Friday, September 09, 2011

The Extraction


I didn't feel the first injection and there was barely a twinge with the second and third. The hygienist slipped the nitrous mask in place. Fifteen minutes later the offending tooth was history and I was on my way home. The young and good looking dentist had accomplished what for me was nothing less than a miracle - painlessly, deftly, quickly.
More importantly - I was breathing normally, hadn't broken any fingernails, had never had the first stirrings of an anxiety attack. The pain of healing was more uncomfortable than the extraction.

On my way home from work the following day, I stopped at the wine shop for a gift certificate for the friend who had so generously given his time and talent to install a window unit for me during the heat wave and a gift basket for the dentist. I struggled with the card, torn between a simple thank you and a message of sainthood.

Kindness is not as common as we would like in this sometimes sorry world and for those of us who are confronted with uncontrollable fear, whatever the source, finding compassion and understanding can be a long battle. I do not approve of my dental phobia, I despise it and am ashamed of it, but have never been able to conquer it. Reflexes and biology take over the moment I step into a dentist's office - my heart pounds like a sledge hammer, I can't breathe, I shake, I often dissolve into tears just from the anxiety and anticipation. Everything about it unravels me internally and makes me terrified. To survive a visit is a monumental achievement - to survive a visit without a melt down is life changing.

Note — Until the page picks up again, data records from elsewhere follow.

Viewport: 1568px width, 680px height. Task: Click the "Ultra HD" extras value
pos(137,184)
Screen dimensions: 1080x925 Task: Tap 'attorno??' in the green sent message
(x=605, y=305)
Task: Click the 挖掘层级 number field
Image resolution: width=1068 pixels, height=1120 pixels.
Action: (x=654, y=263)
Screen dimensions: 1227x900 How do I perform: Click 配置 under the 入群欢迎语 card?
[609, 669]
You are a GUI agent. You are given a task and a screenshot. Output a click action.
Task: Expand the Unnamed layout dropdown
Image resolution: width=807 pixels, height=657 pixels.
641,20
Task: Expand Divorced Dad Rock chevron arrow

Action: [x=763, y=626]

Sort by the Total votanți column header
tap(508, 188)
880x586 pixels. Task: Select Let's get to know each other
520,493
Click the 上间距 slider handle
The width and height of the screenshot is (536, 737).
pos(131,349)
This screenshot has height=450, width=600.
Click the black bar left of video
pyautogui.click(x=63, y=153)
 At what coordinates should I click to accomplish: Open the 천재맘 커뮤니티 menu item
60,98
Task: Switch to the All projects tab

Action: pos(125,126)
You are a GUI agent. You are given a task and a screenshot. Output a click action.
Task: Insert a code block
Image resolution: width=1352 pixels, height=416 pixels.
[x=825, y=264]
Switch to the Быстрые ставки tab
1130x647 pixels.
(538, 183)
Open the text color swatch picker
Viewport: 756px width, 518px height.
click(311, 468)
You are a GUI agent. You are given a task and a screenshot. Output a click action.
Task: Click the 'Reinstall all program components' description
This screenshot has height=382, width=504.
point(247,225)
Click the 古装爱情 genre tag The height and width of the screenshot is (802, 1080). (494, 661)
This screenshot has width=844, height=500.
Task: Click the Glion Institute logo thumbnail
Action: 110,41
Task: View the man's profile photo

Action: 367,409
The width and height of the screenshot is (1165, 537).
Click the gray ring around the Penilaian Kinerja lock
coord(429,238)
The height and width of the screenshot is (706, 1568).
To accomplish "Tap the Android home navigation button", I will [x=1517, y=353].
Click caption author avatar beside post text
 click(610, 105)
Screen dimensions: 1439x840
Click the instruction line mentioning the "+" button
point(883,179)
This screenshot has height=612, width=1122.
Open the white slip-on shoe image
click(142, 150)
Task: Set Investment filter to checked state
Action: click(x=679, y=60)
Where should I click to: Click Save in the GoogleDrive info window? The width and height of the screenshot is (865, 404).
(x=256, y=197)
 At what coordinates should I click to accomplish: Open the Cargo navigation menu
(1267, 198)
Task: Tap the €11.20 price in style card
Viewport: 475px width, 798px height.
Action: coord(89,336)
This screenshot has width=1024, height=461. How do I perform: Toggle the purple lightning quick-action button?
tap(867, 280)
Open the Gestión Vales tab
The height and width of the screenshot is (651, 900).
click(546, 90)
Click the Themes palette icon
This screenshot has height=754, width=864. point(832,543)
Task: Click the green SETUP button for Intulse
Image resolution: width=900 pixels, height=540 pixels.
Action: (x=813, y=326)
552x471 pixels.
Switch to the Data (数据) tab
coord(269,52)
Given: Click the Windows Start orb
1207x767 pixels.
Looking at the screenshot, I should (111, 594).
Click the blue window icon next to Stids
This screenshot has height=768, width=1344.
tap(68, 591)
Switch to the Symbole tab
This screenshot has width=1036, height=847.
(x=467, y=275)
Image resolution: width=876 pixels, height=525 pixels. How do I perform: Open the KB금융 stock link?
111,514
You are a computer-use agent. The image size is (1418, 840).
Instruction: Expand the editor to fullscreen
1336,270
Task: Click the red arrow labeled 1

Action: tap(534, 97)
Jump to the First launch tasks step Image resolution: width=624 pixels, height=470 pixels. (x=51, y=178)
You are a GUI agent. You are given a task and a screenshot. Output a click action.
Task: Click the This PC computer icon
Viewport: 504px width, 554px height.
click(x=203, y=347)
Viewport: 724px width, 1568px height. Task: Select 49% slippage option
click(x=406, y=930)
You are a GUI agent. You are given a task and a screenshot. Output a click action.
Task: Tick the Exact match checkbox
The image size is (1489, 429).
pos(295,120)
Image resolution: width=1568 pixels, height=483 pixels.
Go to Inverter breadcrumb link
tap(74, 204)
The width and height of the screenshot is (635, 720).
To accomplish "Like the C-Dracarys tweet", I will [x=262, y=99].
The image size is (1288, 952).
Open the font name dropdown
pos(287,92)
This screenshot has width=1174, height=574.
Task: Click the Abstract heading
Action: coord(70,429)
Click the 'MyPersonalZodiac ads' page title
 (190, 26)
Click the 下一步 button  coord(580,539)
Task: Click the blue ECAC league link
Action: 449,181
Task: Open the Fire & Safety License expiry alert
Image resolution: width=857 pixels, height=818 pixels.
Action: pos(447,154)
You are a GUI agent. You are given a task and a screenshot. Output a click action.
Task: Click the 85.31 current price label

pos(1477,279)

I don't know how to tell this to this young, good looking, dry humored and immensely kind doctor, don't know how to tell him what his patience and gentle nature have meant to me or how far he has brought me in just two quick visits. I don't know how to tell him that after a lifetime of terror and fear and pain, I trust him. Maybe I'll find a way in subsequent visits or just maybe, he already knows and is wise enough not to tell me.